• _WHAT THE TASK REQUIRES_
Could you repeat the records below exactly, leaving the pictures out?

(Stored data entries)

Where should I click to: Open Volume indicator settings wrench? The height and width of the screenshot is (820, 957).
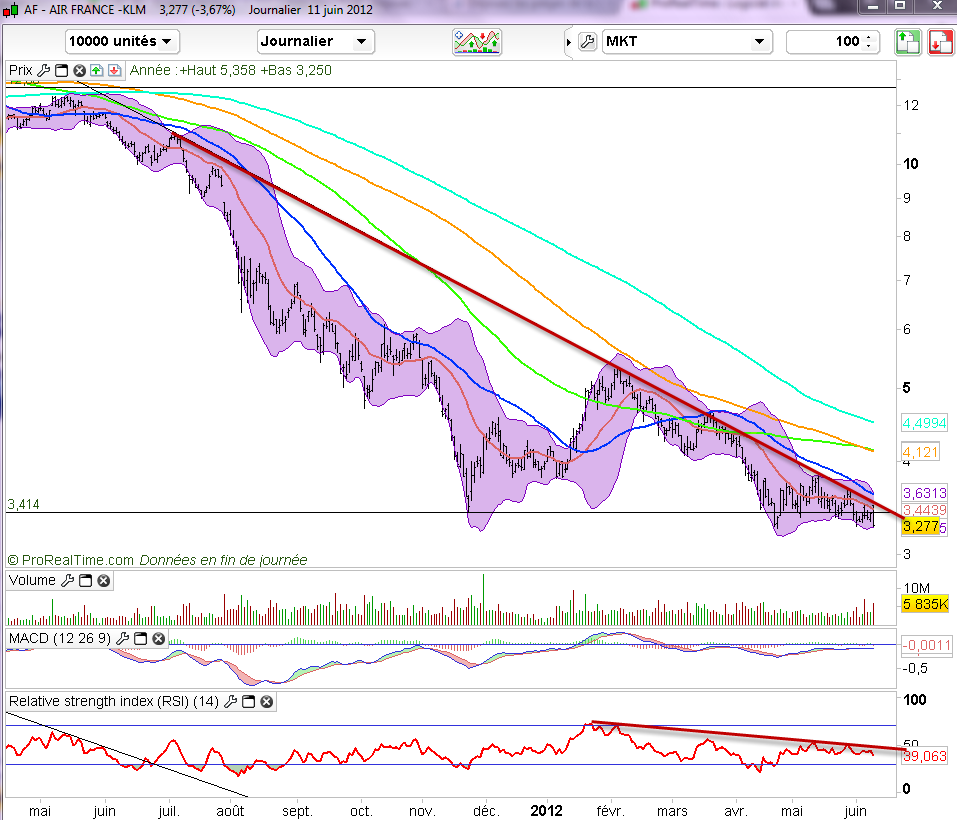coord(67,580)
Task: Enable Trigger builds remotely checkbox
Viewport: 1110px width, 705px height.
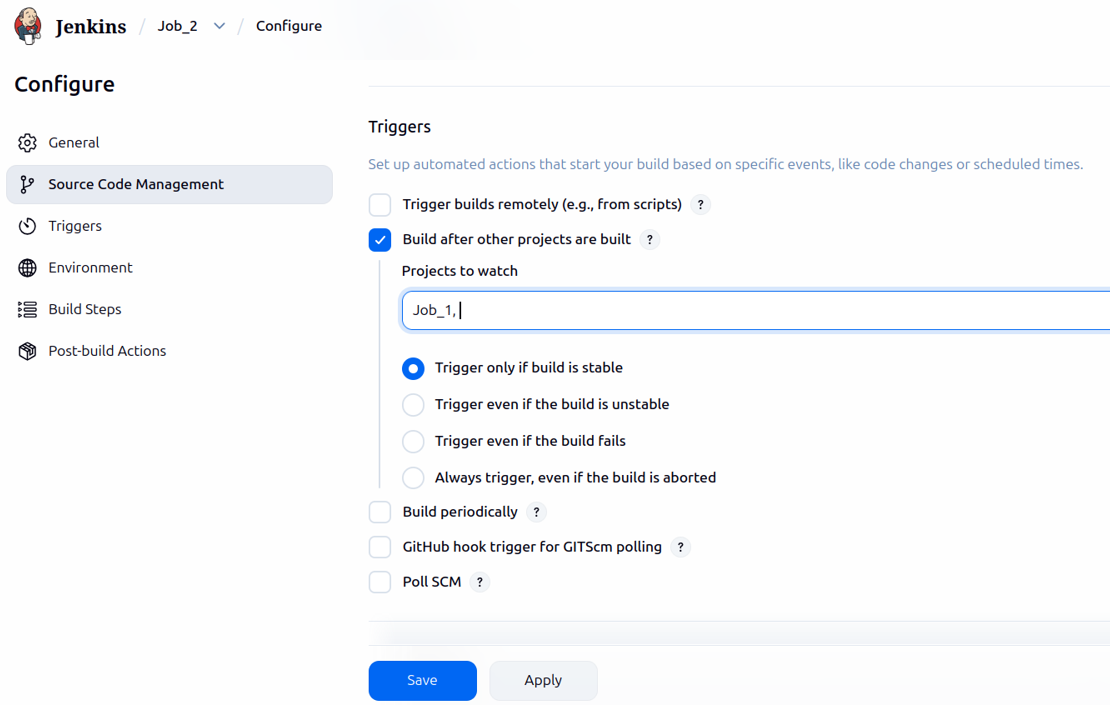Action: coord(380,205)
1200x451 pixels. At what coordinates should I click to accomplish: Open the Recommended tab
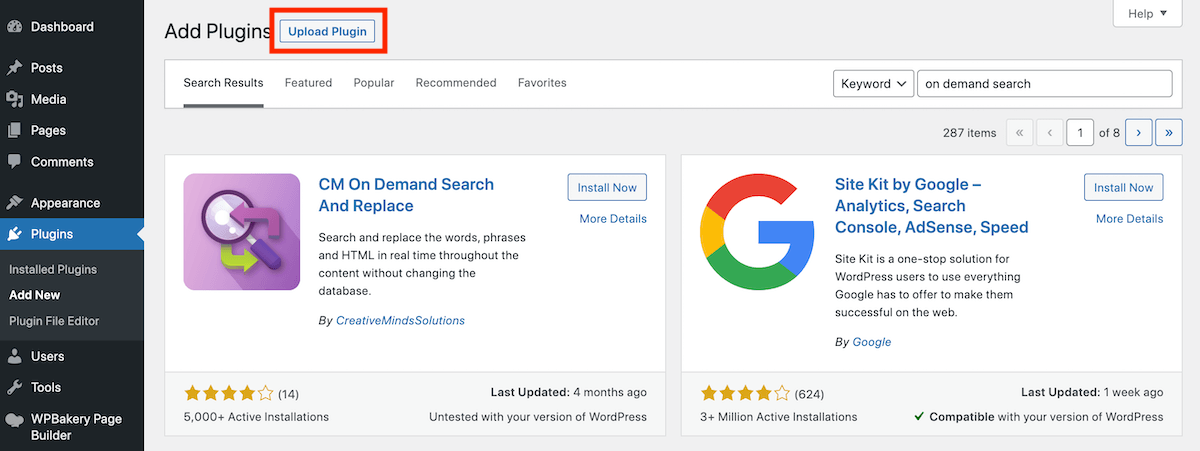click(x=456, y=83)
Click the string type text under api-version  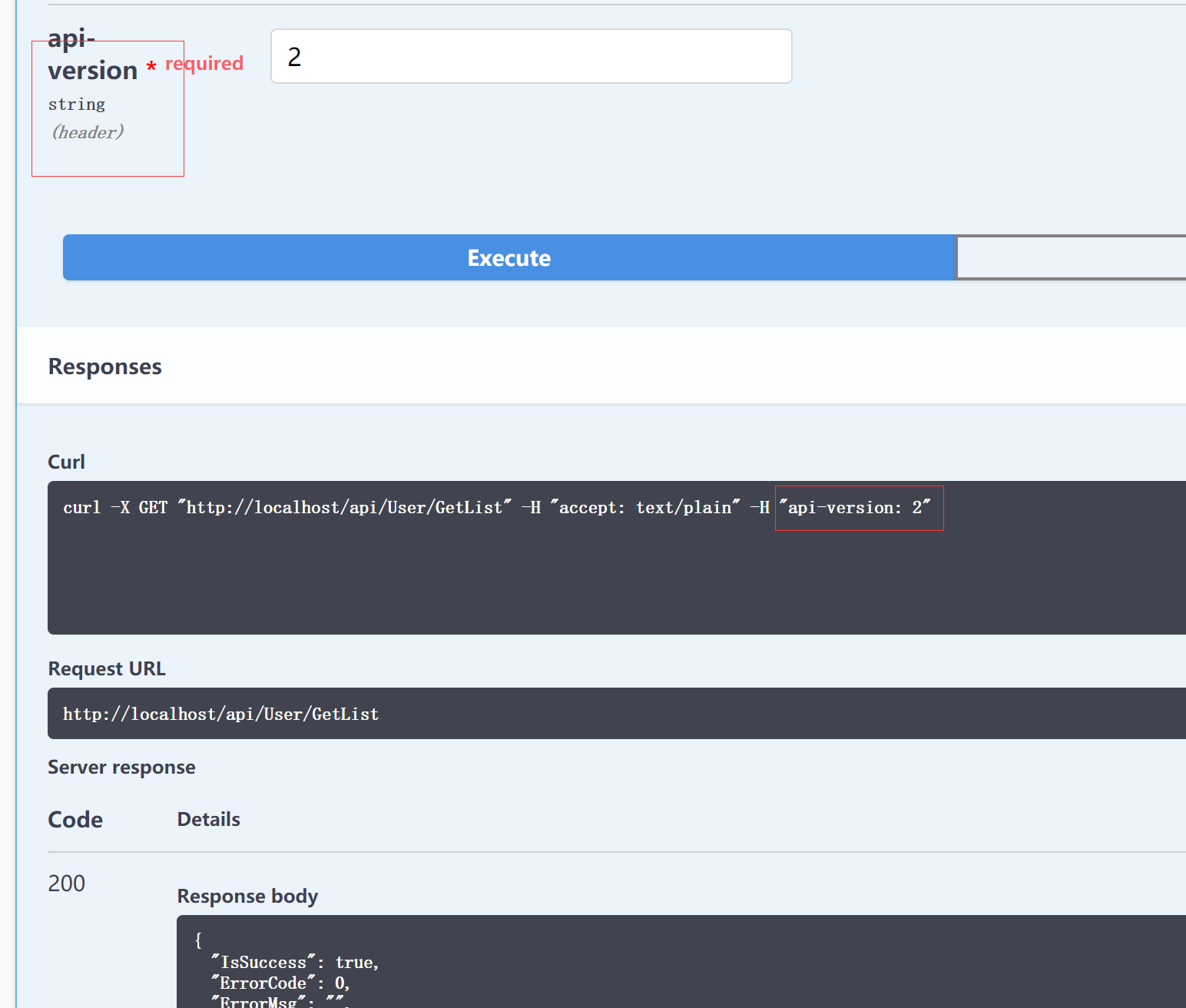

• _EXERCISE RESULT_
Where should I click to: Open Volume indicator settings wrench? The height and width of the screenshot is (820, 957).
coord(67,580)
Task: Enable Trigger builds remotely checkbox
Viewport: 1110px width, 705px height.
Action: coord(380,205)
1200x451 pixels. At what coordinates should I click to accomplish: Open the Recommended tab
click(x=456, y=83)
Click the string type text under api-version  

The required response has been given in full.